EXERCISE DESCRIPTION: The line containing "Screen dimensions: 800x497" and every line after it, through the last one below: output exactly these and nothing else.

Records from a data source:
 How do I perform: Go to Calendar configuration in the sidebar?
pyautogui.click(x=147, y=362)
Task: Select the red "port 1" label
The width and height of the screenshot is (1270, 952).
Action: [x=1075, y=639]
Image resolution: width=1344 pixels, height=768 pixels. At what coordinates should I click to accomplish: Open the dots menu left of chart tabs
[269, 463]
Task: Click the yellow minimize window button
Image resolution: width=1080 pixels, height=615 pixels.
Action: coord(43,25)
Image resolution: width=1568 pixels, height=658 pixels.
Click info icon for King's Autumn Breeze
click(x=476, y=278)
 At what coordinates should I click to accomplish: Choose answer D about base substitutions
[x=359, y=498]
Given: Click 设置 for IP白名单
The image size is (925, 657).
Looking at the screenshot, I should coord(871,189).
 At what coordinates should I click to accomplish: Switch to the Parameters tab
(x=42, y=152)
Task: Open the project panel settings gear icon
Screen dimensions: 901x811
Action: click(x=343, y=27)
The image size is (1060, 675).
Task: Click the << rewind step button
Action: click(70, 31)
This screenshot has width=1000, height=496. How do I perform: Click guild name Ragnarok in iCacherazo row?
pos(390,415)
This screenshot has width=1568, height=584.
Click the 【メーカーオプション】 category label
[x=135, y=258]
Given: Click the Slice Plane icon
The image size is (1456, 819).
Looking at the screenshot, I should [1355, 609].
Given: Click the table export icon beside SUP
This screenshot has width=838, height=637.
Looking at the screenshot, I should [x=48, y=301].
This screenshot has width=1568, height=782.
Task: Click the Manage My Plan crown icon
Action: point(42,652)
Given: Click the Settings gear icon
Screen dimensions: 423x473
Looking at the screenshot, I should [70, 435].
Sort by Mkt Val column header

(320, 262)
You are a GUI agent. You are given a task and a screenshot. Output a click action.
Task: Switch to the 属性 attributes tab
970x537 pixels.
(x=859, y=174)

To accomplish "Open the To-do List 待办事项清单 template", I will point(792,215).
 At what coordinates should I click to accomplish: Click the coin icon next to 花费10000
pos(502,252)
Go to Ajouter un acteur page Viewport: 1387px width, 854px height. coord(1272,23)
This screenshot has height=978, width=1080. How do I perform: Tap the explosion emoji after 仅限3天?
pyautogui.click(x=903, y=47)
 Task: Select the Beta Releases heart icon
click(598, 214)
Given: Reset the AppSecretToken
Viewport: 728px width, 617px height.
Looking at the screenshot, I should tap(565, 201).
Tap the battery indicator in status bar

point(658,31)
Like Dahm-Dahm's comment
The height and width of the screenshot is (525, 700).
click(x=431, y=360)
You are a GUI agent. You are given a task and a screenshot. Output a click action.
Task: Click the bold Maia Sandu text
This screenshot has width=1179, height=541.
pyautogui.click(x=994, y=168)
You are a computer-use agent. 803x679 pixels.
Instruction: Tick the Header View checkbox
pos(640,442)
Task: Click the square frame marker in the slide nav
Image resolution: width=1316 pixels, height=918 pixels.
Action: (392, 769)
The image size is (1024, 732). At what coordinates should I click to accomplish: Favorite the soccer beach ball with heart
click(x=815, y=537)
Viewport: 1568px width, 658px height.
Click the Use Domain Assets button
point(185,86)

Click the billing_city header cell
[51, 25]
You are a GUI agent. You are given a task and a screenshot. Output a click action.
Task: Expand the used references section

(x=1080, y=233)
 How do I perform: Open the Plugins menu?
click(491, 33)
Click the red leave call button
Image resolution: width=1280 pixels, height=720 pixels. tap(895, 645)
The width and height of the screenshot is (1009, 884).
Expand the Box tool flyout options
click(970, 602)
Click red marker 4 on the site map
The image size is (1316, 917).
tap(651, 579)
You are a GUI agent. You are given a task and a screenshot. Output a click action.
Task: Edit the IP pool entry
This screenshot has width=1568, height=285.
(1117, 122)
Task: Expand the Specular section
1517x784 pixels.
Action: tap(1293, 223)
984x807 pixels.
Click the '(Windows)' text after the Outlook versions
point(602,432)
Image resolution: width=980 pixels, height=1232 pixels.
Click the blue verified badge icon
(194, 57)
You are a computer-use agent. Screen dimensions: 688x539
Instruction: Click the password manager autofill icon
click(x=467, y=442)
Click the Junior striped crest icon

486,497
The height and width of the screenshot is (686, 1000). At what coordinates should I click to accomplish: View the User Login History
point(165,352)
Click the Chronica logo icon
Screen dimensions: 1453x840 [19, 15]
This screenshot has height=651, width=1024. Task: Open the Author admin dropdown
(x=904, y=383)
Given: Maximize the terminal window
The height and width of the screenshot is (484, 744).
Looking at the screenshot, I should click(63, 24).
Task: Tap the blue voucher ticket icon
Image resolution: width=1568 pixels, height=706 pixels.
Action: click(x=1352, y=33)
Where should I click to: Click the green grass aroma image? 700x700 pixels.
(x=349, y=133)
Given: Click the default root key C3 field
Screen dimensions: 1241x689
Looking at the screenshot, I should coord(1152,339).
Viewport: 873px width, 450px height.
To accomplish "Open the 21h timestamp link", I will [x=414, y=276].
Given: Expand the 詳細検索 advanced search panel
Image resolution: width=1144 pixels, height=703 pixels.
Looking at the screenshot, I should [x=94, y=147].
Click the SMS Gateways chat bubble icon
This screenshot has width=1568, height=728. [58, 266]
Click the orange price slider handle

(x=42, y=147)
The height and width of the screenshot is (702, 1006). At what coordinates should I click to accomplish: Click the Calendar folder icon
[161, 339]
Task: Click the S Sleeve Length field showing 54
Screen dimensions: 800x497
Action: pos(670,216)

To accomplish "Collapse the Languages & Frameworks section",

OUTPUT OF THE EXERCISE:
Screen dimensions: 800x497
Action: pos(670,216)

To accomplish "Collapse the Languages & Frameworks section",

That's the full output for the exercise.